You can pick up the Razer Naga Trinity for $94.90.

Modular Design

Even without the swappable plates, the Naga is a mighty fine looking gaming mouse. It’s fairly large, with plenty of room for your palm grip, and a place to rest your free finger. It has all the standard buttons of course, with a clickable scroll wheel, and DPI control directly underneath.

The Razer logo lights up underneath your palm (more on lighting in a bit), and subtle RGB lights up the scroll wheel as well. It’s not as over-the-top as some gaming mice, because the real focus is on what it can do, not how flashy it is.

The swappable plates are absolutely the star of the show here. The three options provide vastly different experiences, and are easily swapped out by simply pulling on the plate. A powerful magnet keeps the plate in place when you are using it, but changing them out is surprisingly simple and satisfying.

Provided with the Naga Trinity are the fairly standard two buttons, a circular seven button design, and the MMO-friendly twelve button configuration. The two button solution essentially turns the Naga into a standard high performance mouse for when you don't need the extra buttons. I didn’t find that I used the seven button hexpad as much as the other two options, but I could see how it might be useful for something that requires more precision, like an RTS or MOBA.
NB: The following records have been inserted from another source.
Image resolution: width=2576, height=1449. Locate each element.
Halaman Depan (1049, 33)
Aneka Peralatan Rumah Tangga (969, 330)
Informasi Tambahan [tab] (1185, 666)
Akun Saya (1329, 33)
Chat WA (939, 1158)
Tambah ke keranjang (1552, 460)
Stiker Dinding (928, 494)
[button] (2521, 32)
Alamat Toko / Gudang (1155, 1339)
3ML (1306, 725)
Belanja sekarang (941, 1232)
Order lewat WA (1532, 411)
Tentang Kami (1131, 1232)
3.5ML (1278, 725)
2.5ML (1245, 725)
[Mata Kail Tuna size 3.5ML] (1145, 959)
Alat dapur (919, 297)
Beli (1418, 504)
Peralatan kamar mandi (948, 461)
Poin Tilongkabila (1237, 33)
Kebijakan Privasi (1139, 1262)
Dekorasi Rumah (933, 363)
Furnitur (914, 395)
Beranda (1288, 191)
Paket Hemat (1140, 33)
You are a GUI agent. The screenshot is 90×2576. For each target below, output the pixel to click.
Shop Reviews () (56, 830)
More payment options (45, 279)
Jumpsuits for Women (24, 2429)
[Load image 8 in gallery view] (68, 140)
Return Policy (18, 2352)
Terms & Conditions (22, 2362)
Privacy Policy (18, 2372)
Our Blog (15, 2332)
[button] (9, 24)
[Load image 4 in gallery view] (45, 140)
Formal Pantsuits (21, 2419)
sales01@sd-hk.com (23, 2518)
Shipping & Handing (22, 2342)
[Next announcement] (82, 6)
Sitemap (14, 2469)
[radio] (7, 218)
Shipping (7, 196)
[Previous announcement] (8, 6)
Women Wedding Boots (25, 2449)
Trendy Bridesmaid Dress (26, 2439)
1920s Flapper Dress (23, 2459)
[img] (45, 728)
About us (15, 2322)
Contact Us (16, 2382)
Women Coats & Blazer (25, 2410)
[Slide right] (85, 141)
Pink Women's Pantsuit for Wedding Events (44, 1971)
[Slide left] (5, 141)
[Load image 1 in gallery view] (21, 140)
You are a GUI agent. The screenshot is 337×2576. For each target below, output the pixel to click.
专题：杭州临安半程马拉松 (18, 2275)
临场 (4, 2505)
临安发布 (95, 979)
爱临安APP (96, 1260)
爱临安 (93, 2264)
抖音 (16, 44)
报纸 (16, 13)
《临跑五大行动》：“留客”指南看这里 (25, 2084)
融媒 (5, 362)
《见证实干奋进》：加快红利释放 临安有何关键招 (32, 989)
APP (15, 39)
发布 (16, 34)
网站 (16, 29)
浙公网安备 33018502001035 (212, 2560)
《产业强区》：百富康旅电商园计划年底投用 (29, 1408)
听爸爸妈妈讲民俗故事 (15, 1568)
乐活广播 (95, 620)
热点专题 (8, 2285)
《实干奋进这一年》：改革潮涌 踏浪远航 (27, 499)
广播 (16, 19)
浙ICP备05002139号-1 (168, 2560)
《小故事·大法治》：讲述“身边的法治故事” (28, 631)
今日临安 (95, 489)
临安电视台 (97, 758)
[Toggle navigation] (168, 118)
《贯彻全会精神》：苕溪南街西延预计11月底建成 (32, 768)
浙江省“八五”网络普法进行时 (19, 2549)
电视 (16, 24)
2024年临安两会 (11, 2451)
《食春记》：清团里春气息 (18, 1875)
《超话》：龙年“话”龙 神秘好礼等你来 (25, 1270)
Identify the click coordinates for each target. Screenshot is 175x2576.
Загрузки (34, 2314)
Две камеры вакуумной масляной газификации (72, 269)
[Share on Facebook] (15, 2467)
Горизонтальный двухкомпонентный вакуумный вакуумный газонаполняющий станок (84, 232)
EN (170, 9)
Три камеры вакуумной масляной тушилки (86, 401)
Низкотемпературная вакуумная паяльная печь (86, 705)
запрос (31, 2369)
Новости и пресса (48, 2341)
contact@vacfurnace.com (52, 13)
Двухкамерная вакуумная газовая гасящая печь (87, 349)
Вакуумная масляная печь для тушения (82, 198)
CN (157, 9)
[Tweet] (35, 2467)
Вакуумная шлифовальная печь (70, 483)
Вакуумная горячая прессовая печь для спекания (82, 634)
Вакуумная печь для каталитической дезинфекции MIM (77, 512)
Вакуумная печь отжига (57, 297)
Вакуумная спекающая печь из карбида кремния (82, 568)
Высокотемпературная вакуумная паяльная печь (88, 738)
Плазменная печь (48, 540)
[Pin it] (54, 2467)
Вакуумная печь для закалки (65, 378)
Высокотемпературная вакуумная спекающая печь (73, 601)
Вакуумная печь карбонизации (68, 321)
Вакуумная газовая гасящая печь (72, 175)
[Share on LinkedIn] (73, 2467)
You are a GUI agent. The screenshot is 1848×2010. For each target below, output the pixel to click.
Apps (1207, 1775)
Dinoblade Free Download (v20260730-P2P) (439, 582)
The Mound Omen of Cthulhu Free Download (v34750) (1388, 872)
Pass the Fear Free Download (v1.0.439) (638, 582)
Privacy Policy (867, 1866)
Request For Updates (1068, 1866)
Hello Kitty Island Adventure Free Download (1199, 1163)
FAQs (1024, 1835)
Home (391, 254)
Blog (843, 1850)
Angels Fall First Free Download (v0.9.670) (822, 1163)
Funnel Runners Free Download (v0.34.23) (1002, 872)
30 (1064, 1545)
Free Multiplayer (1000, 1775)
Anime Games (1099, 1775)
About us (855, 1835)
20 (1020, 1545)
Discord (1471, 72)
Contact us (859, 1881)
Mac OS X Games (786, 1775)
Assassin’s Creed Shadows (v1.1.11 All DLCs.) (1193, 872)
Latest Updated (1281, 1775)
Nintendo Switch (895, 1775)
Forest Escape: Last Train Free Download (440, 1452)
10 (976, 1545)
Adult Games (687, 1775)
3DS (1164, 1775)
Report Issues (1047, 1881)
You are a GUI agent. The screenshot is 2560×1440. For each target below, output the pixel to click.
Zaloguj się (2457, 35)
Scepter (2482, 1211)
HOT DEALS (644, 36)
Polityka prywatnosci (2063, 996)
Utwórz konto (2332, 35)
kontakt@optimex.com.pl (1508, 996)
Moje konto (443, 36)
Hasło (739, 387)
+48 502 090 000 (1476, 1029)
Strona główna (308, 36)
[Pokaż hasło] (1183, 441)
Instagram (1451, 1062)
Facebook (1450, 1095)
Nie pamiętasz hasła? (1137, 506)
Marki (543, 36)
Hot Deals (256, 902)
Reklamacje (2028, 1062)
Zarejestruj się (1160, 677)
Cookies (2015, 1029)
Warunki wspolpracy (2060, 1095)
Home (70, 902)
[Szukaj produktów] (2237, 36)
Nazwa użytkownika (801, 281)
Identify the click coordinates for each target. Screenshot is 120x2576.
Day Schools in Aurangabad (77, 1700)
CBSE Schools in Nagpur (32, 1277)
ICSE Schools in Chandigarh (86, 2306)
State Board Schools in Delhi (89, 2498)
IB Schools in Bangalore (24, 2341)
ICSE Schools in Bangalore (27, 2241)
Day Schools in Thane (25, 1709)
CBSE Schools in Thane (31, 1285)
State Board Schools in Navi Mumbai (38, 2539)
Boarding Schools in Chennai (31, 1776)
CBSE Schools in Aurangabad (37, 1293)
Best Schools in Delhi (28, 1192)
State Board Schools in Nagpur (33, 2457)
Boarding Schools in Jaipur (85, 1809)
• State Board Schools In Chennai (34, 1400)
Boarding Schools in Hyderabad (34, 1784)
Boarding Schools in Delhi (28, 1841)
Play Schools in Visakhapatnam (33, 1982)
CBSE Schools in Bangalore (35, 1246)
The twelve button panel works great, and though it takes some time to memorize the layout you’ve programmed, once I did, it became integral to my gameplay with surprising speed.

Being able to customize your mouse for the ideal user experience is a huge deal, especially if you’re a gamer. Kudos to Razer for making it so easy and satisfying to switch on the fly, and for backing it up with excellent software support.   

Synapse support

The mouse is well thought out from a design perspective, but that’s only one side of how you’ll use it. Slick physical design doesn’t do you any good if the software to actually program the buttons isn't up to par. Luckily, that is not the case here. Razer’s Synapse technology has grown dramatically, from a simple RGB control software to a fully functional suite that’s polished and easy to use.

Syncing up peripherals is a breeze, and the available lighting options are extensive and attractive. Changing settings was about as simple as could be, and I had very little trouble programming macros. Though there is no indicator on the mouse when you change DPI settings like Corsair’s Glaive, Synapse will pop up on your display and inform you when you change it.  

It’s a little irritating that you have to provide your email to use Synapse, but other than that small issue, it’s one of the most accessible and attractive peripheral sync and control suites out there, especially if you’re already in the Razer ecosystem.    


Razer’s mechanical switches are light and clicky, and the 6,000 DPI 5G sensor reacts swiftly and accurately with just the right amount of resistance. Jumping from an MMO to a heated Overwatch match was a breeze, and being able to swap out button plates on the fly, even in the middle of a game, was a luxury I quickly came to rely on.

A wireless version would certainly be nice (though that could well be on the way,) and I do always prefer a detachable cable, but despite these minor quibbles, this is an all around excellent mouse. The modular aspect is implemented flawlessly, and has completely shifted my perception of what a gaming mouse is capable of.

Though the Razer Naga Trinity isn't the first mouse to toy with this modular concept, it’s never before been so elegantly implemented.